Brown-Séquard’s Syndrome

The following description is taken from the medical website patient.info.

Brown-Séquard’s syndrome results from a lesion in one (lateral) half of the spinal cord (for example, hemisection or lateral injury of the cord). It often occurs in the cervical cord region. It was first described in the 1840s by Dr Charles-Édouard Brown-Séquard (1817-94).

The syndrome is rare and comprises ipsilateral hemiplegia with contralateral pain and temperature sensation deficits (because of the crossing of the fibres of the spinothalamic tract).

The pure Brown-Séquard’s syndrome reflecting hemisection of the cord is rarely seen. However, a clinical picture with some of the features of the syndrome is more common. The hemisection syndrome may also occur with additional symptoms and signs. Interruption of the lateral corticospinal tracts, the lateral spinothalamic tract, and occasionally the posterior columns clinically causes a spastic weak leg with brisk reflexes and a strong leg with loss of pain and temperature sensation. Spasticity and hyperactive reflexes may not be present with an acute lesion. 

The causes of this syndrome are:

  • Most commonly, trauma (penetrating or blunt).
  • Neoplasia (spinal cord tumour – either metastatic or primary). 
  • Multiple sclerosis.
  • Degenerative (such as herniation of discs and cervical spondylosis).
  • Cysts and cystic diseases.
  • Idiopathic spinal cord herniation. (Spinal cord herniation can also occur after trauma.)
  • Vascular causes:
    • Haemorrhage (including spinal subdural/epidural and haematomyelia).
    • Ischaemia.
  • Infectious causes: eg, meningitis, empyema, herpes zoster virus, herpes simplex virus, tuberculosis, syphilis.
  • Other causes: include gnathostomiasis (helminthic parasitic disease), and tropical spastic paraplegia (HTLV-1).
  • Rollercoaster riding and chiropractic manipulation may be a contributing factor if there is a predisposition (such as a cyst).

See also the separate article on Neurological History and Examination.

  • There is a total ipsilateral loss of position, light touch and vibration sensation at the level of the lesion.
  • There is contralateral loss of pain and temperature beginning a few segments below the lesion (because the spinothalamic tracts enter the cord and travel ipsilaterally for a few segments before decussating). No plantar response on this side because of loss of pain sensation.
  • There is ipsilateral spastic paraparesis with loss of vibration and joint-position sense (destruction of ipsilateral dorsal column fibres) below the lesion. Reflexes are brisk with upgoing plantar reflex.
  • There may be an ipsilateral Horner’s syndrome if the sympathetic fibres are damaged (in the neck).
  • There are also sphincter disturbances.
  • Incomplete forms of the syndrome commonly occur, usually caused by vascular impairment secondary to compression of the cord, with sparing of the dorsal columns (separate vascular supply); or inflammatory lesions (for example, multiple sclerosis).

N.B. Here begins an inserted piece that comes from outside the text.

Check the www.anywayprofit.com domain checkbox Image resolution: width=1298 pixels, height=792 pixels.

Diagnosis of Brown-Séquard’s syndrome is made on the basis of the presenting history and examination. Most cases will be caused by trauma. It is important when there is no history of trauma to consider:

Laboratory studies may be useful with non-traumatic causes. Overall they are not usually necessary for diagnosis. They may be useful in considering the differential diagnosis and for monitoring the clinical course.

Imaging

  • Spinal plain radiographs (for bony injury in penetrating or blunt trauma).
  • MRI scanning can help to define the extent of spinal cord injury. It is particularly helpful when evaluating non-traumatic causes. MRI may be needed in traumatic cases when there is neurological deterioration.
  • CT myelography (useful if MRI is contra-indicated). 
  • Initially, a thorough evaluation, including neurological examination, is performed to establish the level of injury.
  • Careful cervical spine/dorsal spine immobilisation is necessary.
  • No movement of the neck should be permitted.
  • It is important to identify cases (such as spinal cord herniation) where surgical intervention can improve prognosis.

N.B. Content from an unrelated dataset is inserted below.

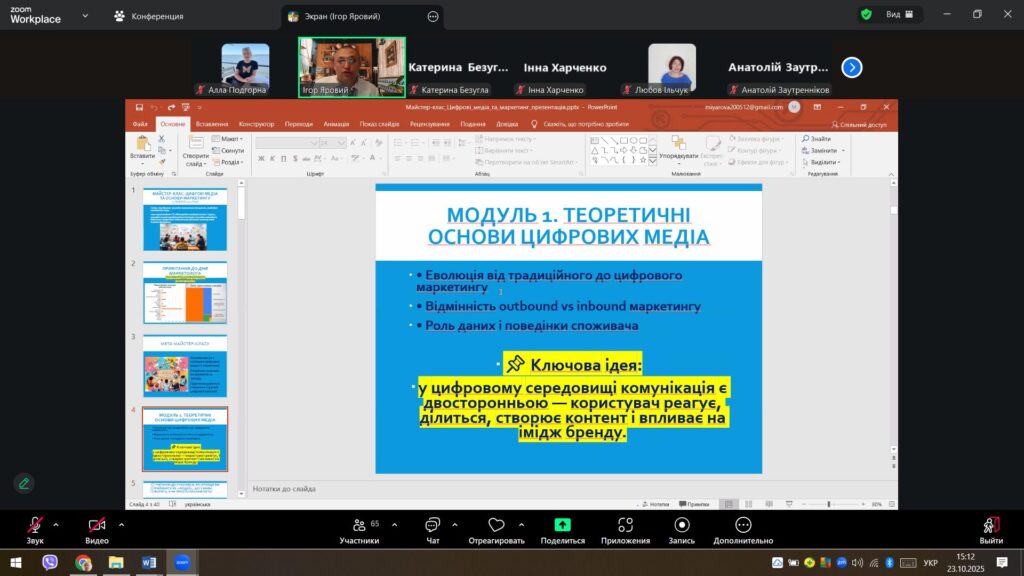Open the Дополнительно more options menu

(x=743, y=526)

Early and late complications associated with spinal injury may occur. These may include:

  • Hypotension (‘spinal shock’).
  • Pulmonary embolism (prophylaxis needed).
  • Infection (lungs, urine, etc).
  • Depression (common with spinal cord injuries).

The prognosis for Brown-Séquard’s syndrome is generally poor although it may be better than other forms of spinal cord injury. Aetiology can have a bearing on prognosis.